▸ PROBLEM TO SOLVE: Output, exactly and with no pictures, the line that contains "Where should I" and every line that comes after it in the data below, the last one included.

[Dataset entries]

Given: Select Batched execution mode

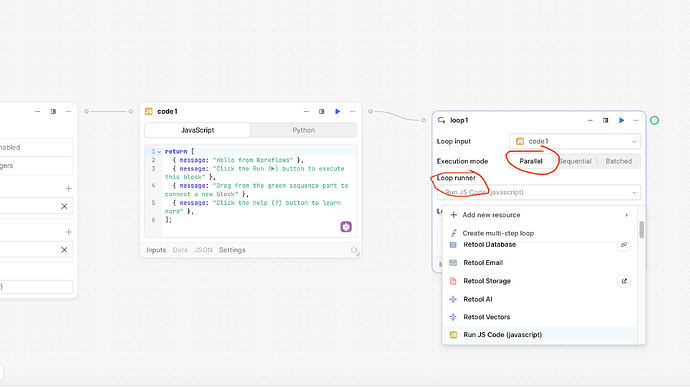Looking at the screenshot, I should pos(618,161).
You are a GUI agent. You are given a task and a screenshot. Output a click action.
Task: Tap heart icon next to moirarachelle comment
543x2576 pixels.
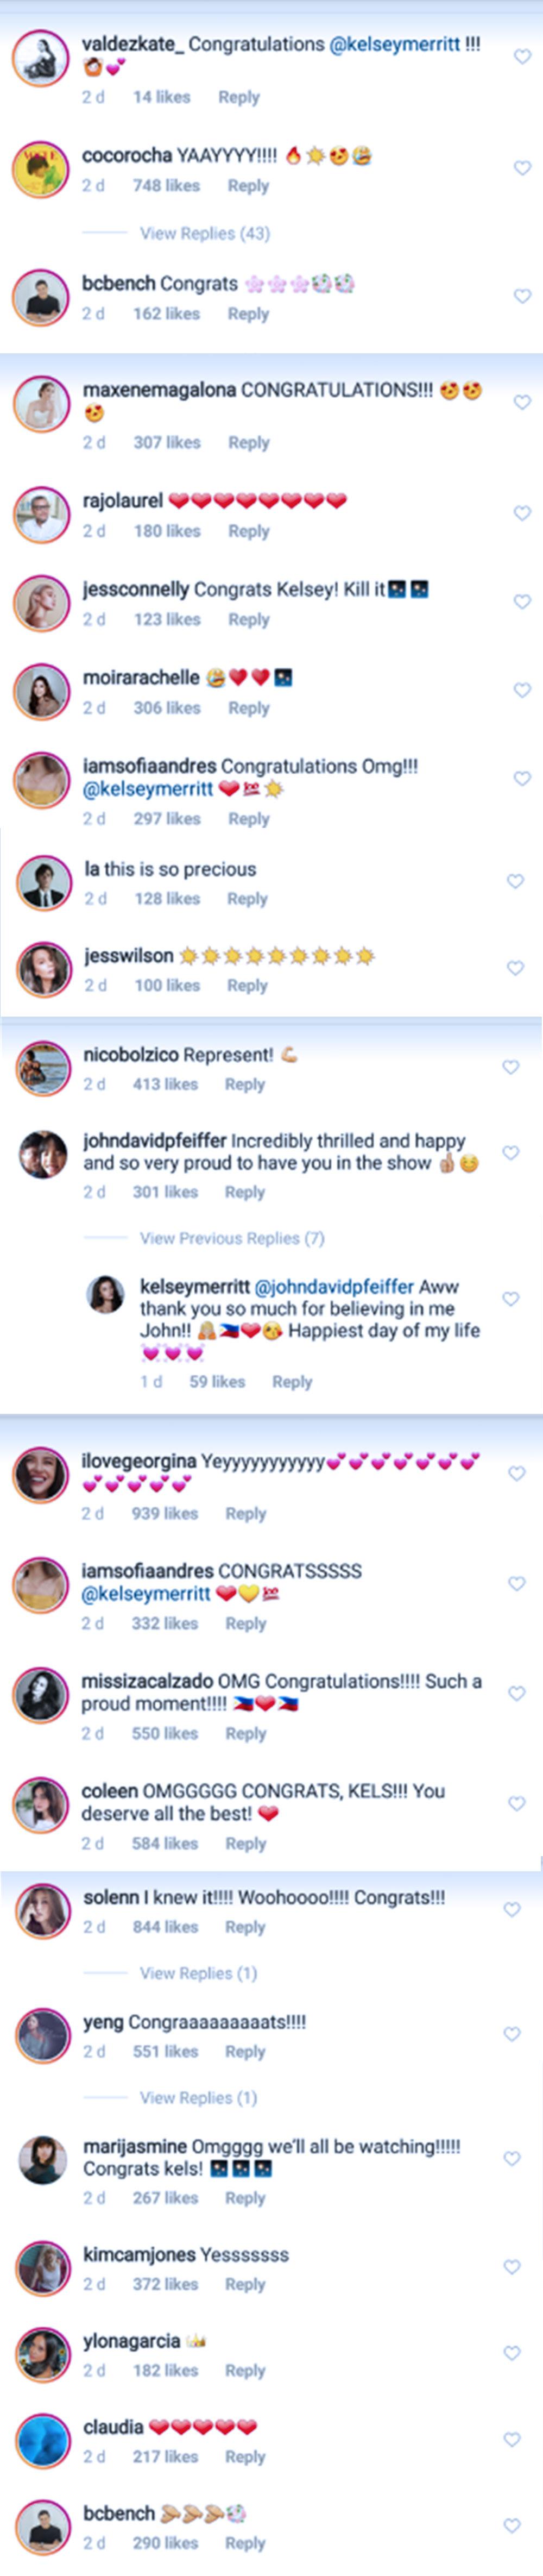(x=521, y=690)

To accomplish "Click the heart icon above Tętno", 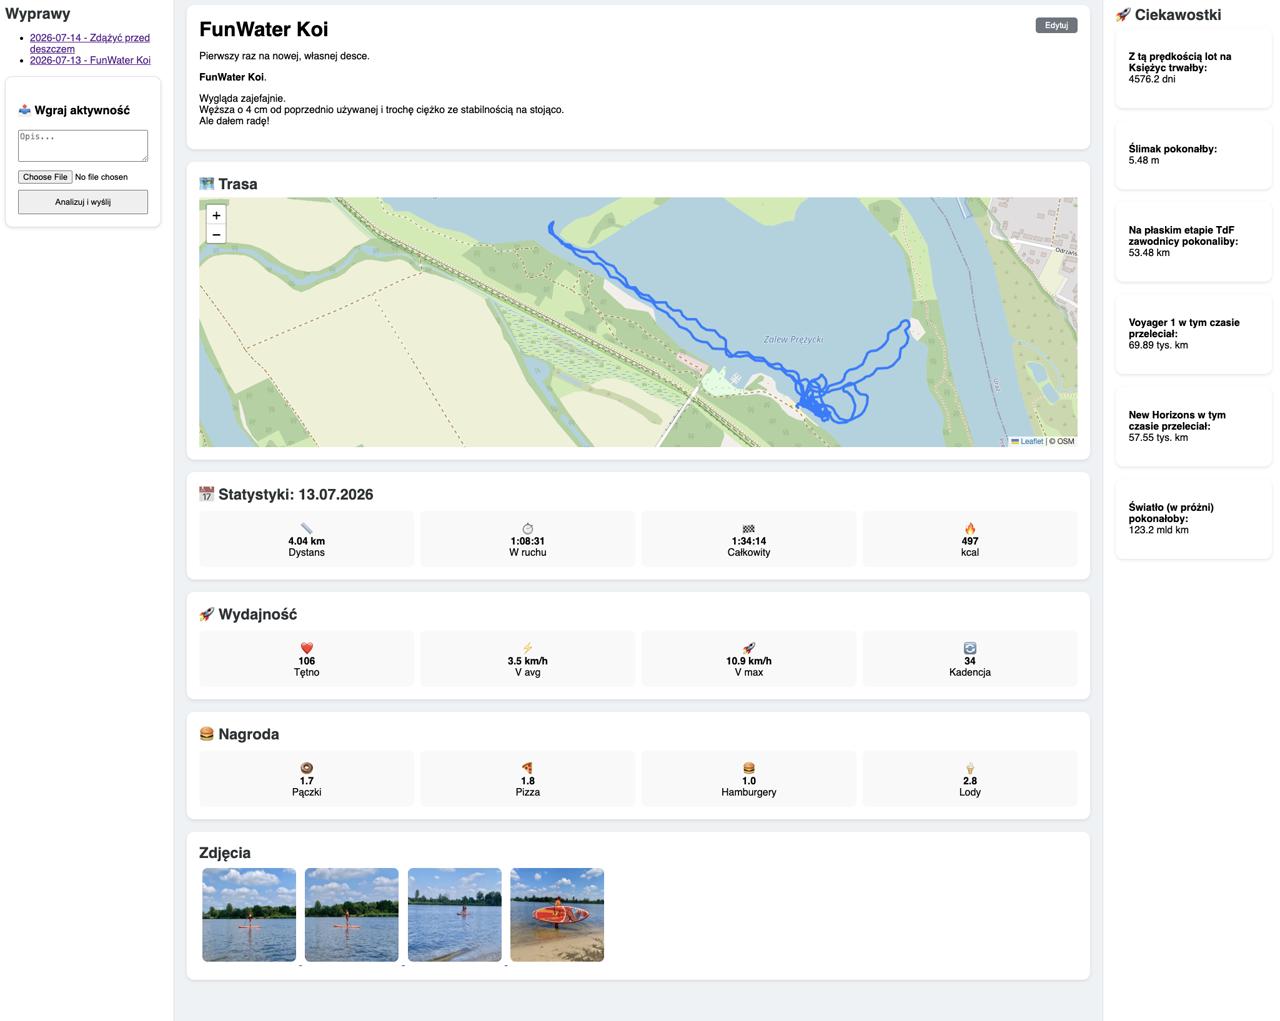I will [x=307, y=648].
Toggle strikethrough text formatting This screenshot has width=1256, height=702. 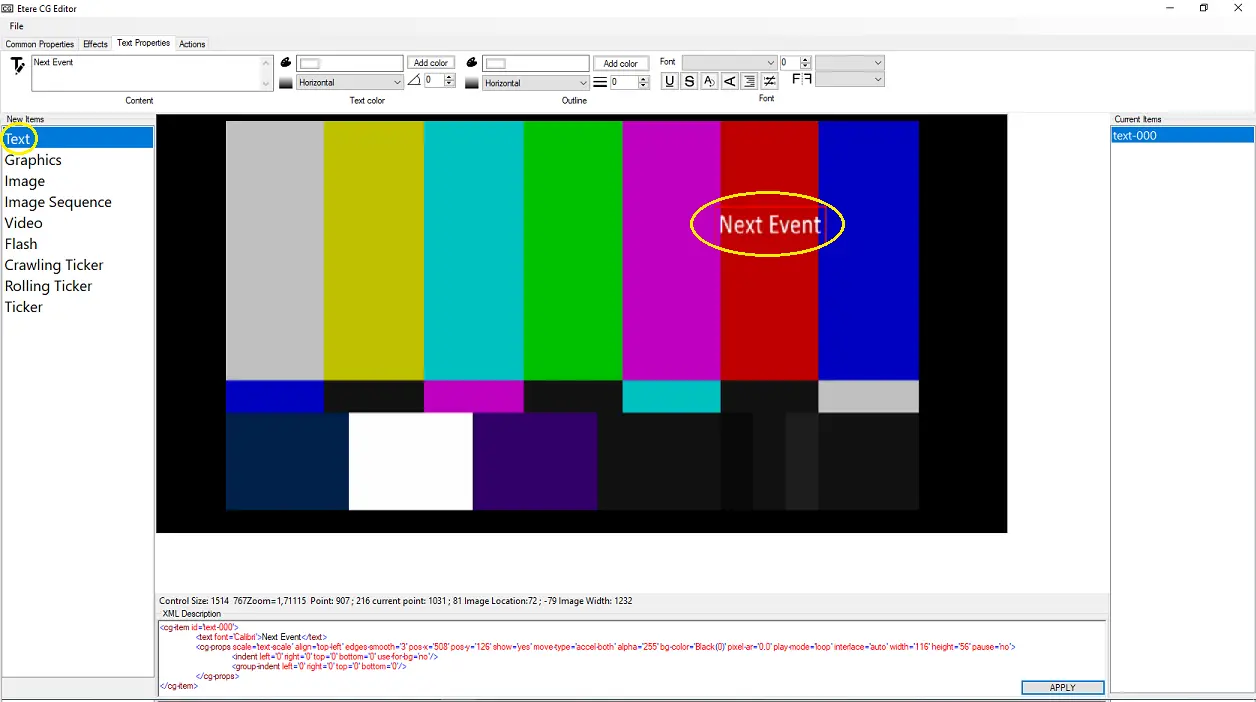(689, 82)
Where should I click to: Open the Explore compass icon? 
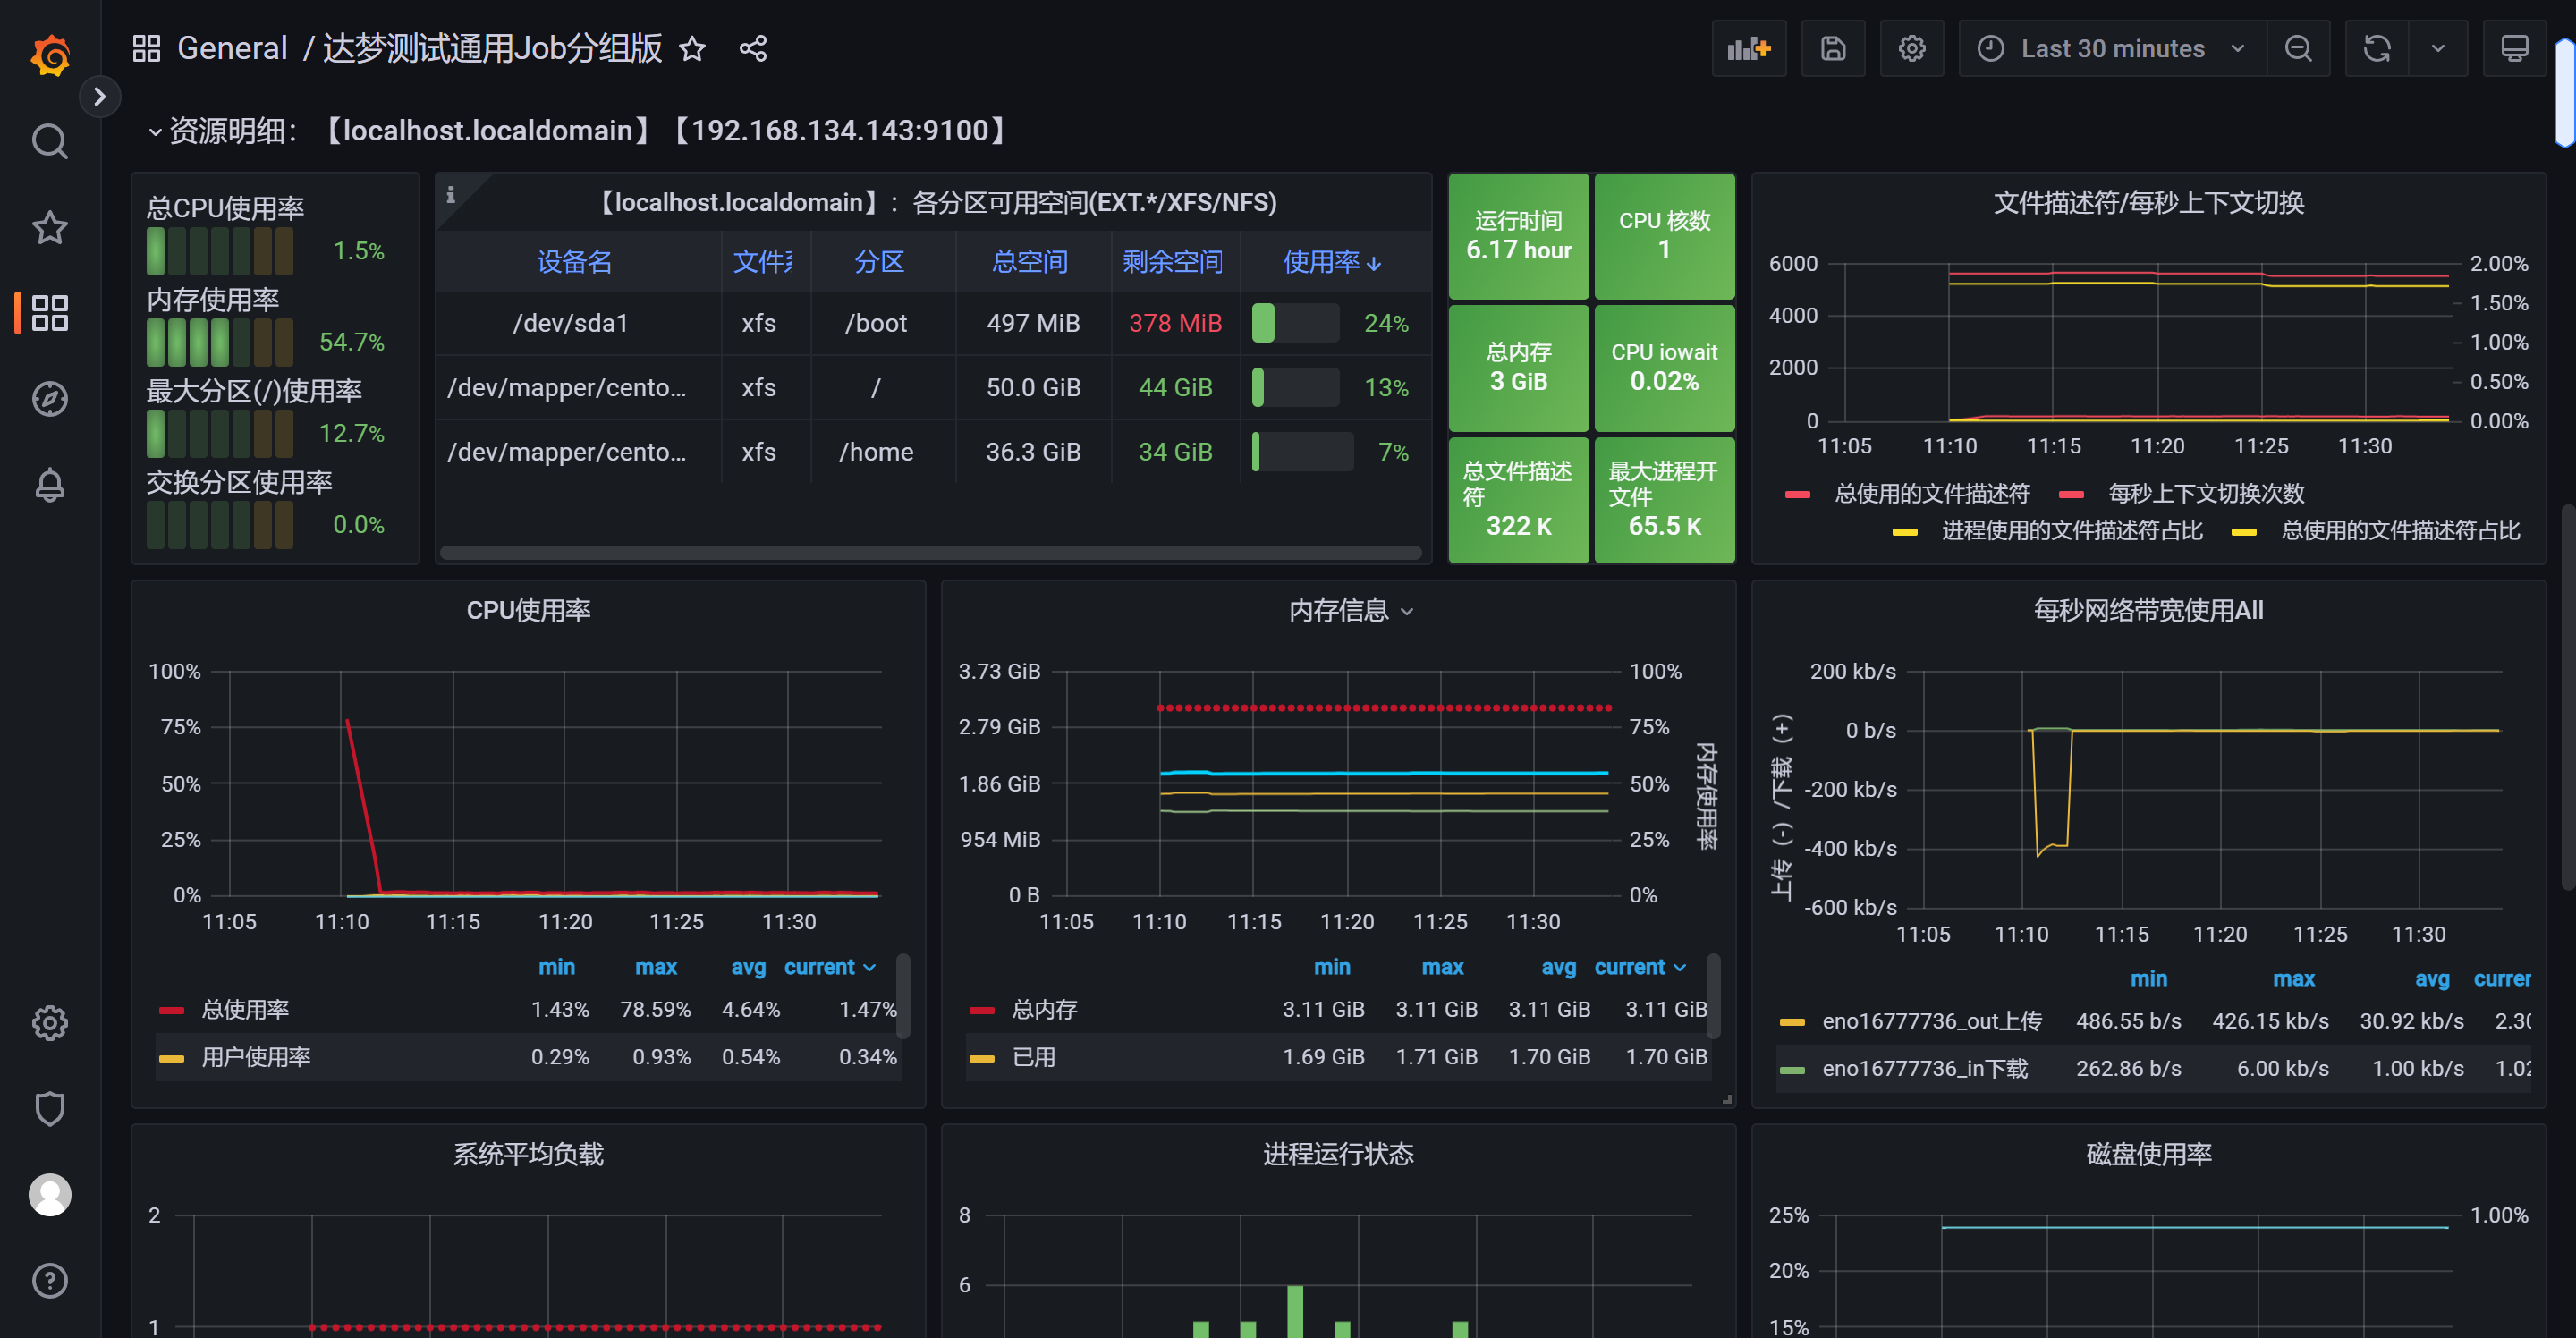click(50, 399)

▸ EXERCISE RESPONSE:
Where should I click to: Open the Explore compass icon? 
click(50, 399)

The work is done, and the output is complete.